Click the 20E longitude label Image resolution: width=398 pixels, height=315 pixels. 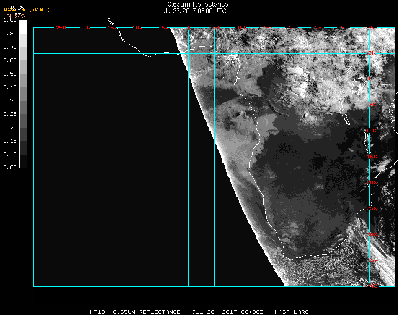[295, 28]
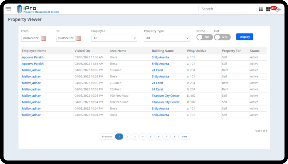
Task: Click the iPro logo
Action: pyautogui.click(x=38, y=9)
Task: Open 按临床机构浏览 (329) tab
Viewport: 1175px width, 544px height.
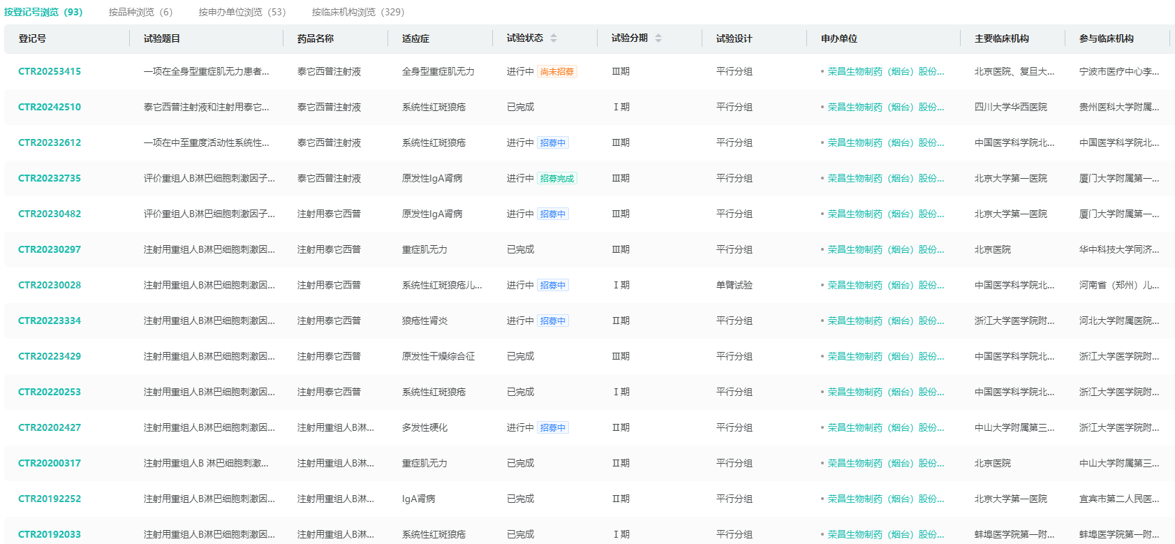Action: (357, 12)
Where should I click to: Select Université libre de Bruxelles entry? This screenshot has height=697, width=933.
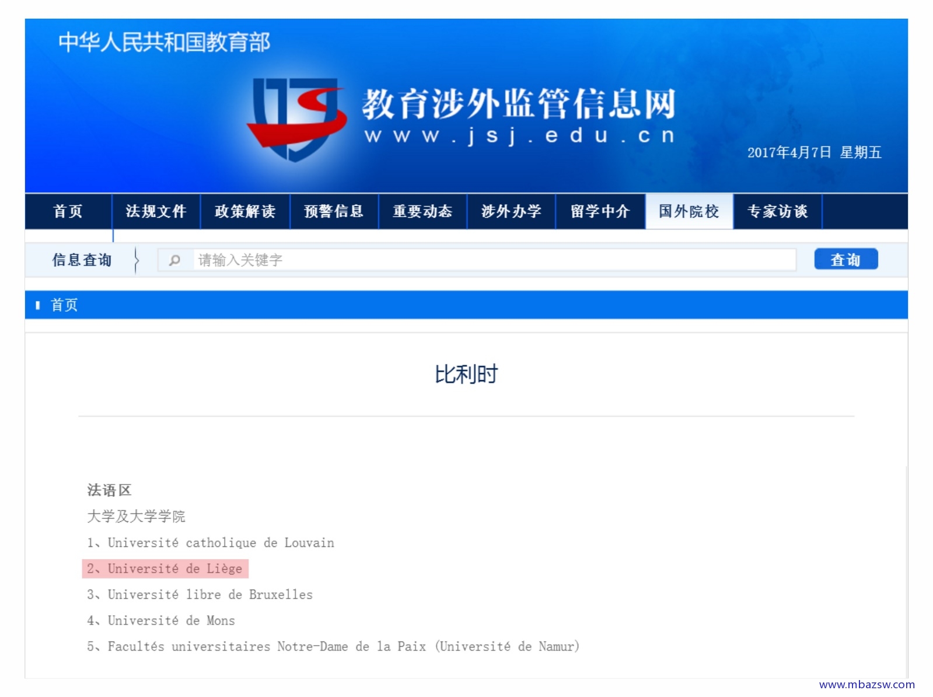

- **Requirement**:
Leaving all pictures aside, print exactly the lines from the one that contains "Task: Open 按临床机构浏览 (329) tab" through the last line of the data above, inclusive.

- **Solution**:
Task: Open 按临床机构浏览 (329) tab
Viewport: 1175px width, 544px height.
Action: (357, 12)
Where should I click to: Select Université libre de Bruxelles entry? This screenshot has height=697, width=933.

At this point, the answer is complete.